Private sector as front line of resilience
European officials are calling for a tighter alliance between state agencies and private firms to fend off escalating hybrid attacks, a stance voiced this week by Atlantic Council senior fellow Elisabeth Braw. The proposal targets a range of hostile activities that have begun to menace European enterprises, from ransomware strikes to arson and drone surveillance.

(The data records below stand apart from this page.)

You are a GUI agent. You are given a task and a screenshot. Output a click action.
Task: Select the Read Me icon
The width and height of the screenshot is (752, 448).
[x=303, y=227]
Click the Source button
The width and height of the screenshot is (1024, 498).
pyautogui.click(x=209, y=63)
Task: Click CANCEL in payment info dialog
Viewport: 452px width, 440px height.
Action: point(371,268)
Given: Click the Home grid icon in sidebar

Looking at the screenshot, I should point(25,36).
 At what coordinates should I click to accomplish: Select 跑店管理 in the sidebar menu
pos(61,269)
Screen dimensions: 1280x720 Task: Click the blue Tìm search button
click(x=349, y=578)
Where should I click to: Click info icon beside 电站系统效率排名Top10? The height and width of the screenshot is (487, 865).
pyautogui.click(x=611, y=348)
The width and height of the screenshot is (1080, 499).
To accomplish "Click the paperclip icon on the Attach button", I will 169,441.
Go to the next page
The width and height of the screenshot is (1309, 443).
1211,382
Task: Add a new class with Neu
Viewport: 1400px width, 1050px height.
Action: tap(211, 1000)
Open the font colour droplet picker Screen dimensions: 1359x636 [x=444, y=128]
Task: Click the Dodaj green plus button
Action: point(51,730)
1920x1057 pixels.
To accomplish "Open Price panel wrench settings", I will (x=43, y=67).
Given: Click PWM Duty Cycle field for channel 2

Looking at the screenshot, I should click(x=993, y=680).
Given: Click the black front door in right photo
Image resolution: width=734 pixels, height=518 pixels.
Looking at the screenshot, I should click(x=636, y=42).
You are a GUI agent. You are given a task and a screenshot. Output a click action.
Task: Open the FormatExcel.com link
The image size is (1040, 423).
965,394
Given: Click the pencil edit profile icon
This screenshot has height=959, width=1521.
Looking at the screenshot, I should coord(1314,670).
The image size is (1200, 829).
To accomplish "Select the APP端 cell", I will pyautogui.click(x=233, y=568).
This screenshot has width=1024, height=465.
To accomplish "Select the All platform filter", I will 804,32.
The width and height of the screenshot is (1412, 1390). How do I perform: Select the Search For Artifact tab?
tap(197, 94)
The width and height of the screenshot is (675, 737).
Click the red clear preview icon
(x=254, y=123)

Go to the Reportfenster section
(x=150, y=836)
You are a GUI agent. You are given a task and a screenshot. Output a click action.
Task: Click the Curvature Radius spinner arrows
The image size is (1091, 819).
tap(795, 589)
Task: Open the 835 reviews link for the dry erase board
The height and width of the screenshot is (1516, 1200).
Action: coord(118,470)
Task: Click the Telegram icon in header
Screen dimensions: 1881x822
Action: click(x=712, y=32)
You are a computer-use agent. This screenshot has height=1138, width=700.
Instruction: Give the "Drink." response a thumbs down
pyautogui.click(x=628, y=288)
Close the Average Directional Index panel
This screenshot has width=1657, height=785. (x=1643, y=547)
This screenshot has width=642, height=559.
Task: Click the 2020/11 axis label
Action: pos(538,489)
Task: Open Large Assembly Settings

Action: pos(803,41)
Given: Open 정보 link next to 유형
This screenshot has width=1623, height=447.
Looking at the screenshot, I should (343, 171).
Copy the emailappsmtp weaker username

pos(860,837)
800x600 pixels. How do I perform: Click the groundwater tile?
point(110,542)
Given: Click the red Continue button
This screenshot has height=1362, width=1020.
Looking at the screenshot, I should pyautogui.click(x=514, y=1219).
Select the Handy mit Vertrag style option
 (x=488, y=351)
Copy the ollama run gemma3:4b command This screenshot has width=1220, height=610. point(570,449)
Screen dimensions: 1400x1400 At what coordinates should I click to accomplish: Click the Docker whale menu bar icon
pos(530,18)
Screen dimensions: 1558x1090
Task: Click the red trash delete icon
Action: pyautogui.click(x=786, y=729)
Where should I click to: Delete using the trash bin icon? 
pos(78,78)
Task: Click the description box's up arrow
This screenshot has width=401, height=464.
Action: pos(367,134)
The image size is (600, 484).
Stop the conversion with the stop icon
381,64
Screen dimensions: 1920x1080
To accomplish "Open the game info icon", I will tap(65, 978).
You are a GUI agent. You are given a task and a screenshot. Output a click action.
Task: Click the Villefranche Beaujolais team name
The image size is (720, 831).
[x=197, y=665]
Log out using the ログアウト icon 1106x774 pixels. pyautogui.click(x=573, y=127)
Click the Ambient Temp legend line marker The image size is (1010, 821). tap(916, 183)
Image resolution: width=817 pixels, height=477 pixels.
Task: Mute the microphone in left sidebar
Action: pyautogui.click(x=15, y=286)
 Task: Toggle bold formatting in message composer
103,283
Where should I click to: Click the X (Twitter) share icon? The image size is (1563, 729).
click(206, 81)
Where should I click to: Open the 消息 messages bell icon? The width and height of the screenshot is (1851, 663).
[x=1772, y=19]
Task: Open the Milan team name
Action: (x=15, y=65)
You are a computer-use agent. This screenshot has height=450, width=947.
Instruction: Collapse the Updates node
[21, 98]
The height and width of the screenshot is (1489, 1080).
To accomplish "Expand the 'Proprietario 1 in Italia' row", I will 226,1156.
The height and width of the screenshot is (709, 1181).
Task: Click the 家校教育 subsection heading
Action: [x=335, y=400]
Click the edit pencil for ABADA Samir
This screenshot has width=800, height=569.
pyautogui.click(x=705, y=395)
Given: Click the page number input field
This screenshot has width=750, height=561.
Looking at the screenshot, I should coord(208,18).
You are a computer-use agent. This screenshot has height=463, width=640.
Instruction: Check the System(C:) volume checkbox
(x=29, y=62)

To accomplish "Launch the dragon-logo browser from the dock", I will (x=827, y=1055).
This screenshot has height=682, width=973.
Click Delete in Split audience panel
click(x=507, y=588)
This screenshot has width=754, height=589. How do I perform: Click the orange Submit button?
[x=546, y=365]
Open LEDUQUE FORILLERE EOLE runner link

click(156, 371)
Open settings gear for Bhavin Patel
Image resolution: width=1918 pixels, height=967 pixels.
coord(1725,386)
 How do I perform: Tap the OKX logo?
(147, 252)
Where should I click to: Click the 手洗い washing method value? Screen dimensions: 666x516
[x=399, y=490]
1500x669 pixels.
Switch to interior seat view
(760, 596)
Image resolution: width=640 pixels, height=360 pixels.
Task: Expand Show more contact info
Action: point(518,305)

Braw argues that the current security model isolates public and private resources, leaving critical infrastructure exposed to coordinated assaults. She notes that hybrid threats blend cyber, physical and informational tactics, making them harder to detect and counter. By sharing intelligence, funding joint research, and creating rapid‑response teams, governments can amplify the defensive capabilities of companies that already guard their own networks. The approach also promises to reduce duplication of effort and accelerate the rollout of protective technologies across sectors.
European businesses have become the primary targets of state‑backed and criminal actors seeking strategic advantage. In 2023, ransomware incidents rose 38 % across the continent, while incidents of industrial sabotage involving fire‑bombs and unmanned aerial vehicles doubled. Companies report that they lack the resources to monitor every vector, forcing them to prioritize core operations over comprehensive threat hunting. Braw cites a recent survey in which 62 % of CEOs said they expect hybrid attacks to increase, yet only 27 % feel adequately prepared.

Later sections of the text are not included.